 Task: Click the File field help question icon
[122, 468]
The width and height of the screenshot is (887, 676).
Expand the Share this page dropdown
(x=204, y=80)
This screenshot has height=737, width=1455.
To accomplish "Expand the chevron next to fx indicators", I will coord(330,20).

--

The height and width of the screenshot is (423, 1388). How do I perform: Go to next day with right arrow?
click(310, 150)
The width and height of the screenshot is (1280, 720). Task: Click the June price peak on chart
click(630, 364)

#### Goal of the exercise
Given the records above, reproduce precisely and only the lines between the line holding "Task: Click the File" and the line holding "This screenshot has height=737, width=1455.", inclusive.

#### Answer
 Task: Click the File field help question icon
[122, 468]
The width and height of the screenshot is (887, 676).
Expand the Share this page dropdown
(x=204, y=80)
This screenshot has height=737, width=1455.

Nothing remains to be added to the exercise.